Task data Start Marker

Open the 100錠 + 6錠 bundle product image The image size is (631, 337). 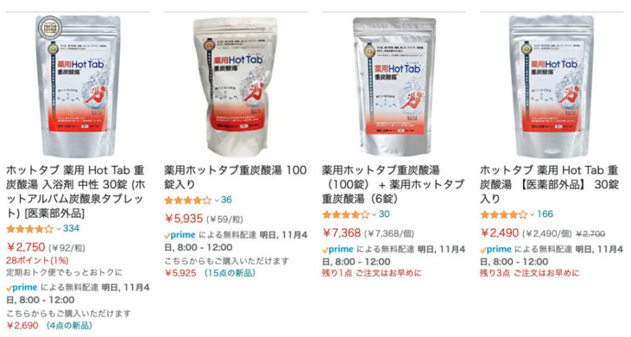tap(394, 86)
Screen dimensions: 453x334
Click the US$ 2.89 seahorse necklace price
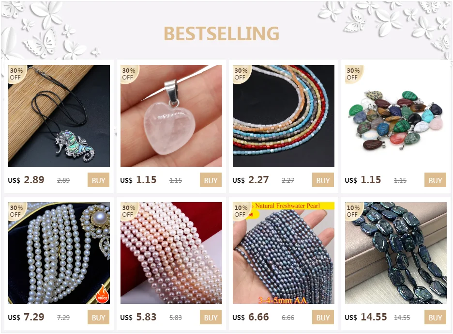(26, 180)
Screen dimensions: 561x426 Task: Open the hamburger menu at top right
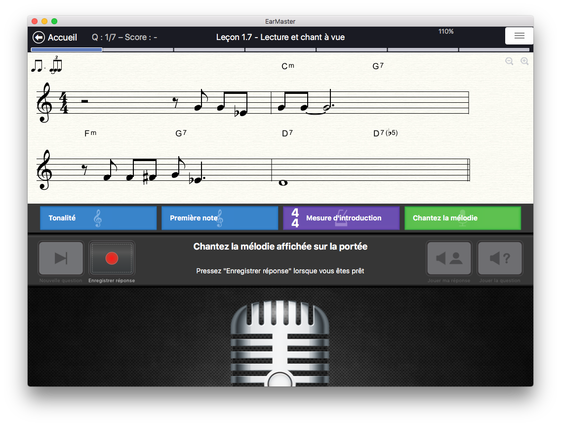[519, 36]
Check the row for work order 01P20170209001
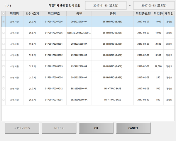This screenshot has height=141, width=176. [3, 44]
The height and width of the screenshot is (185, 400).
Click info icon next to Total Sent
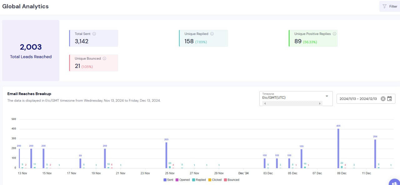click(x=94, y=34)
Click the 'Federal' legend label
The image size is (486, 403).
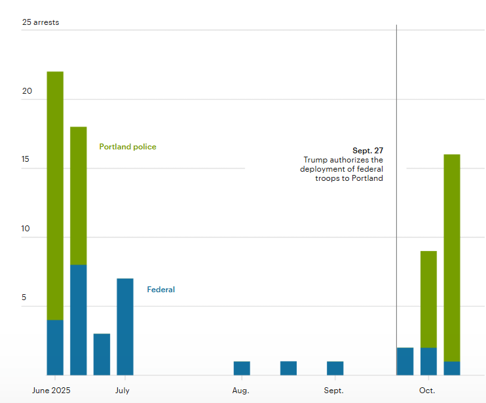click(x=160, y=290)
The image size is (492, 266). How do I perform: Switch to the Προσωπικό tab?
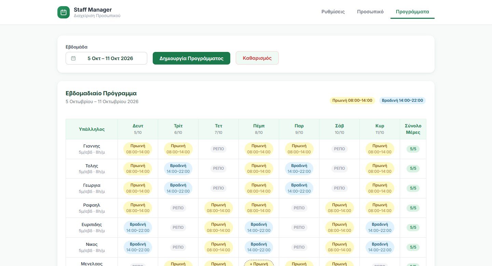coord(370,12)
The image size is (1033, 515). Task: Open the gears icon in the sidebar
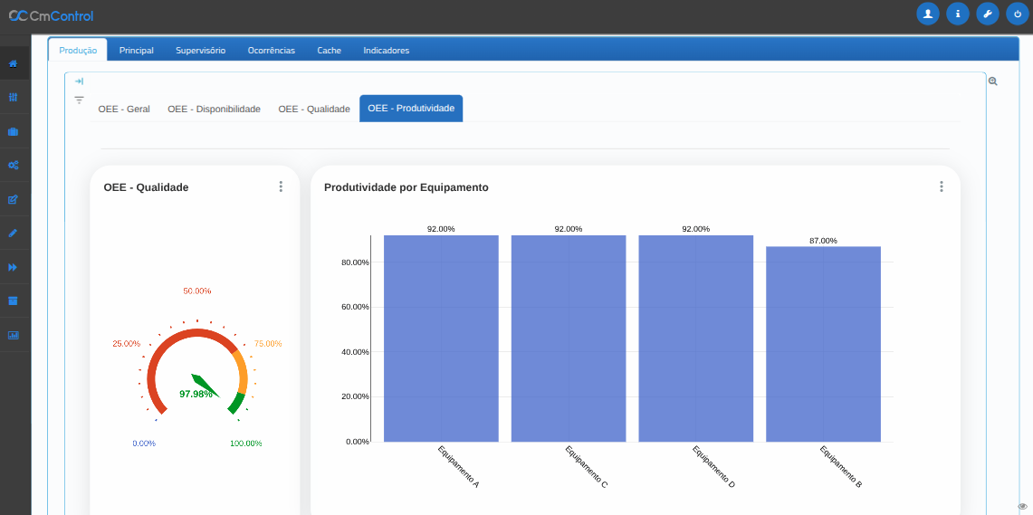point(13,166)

Task data End Marker

Your assignment. Write the lines from the one with "Click the 'Federal' legend label" through the last line of the entries out again exactly, both ends included, and skip the pictures.

Written reply.
Click the 'Federal' legend label
The image size is (486, 403).
click(x=160, y=290)
The image size is (492, 266). How do I perform: Switch to the Προσωπικό tab?
coord(370,12)
The image size is (1033, 515). Task: Open the gears icon in the sidebar
point(13,166)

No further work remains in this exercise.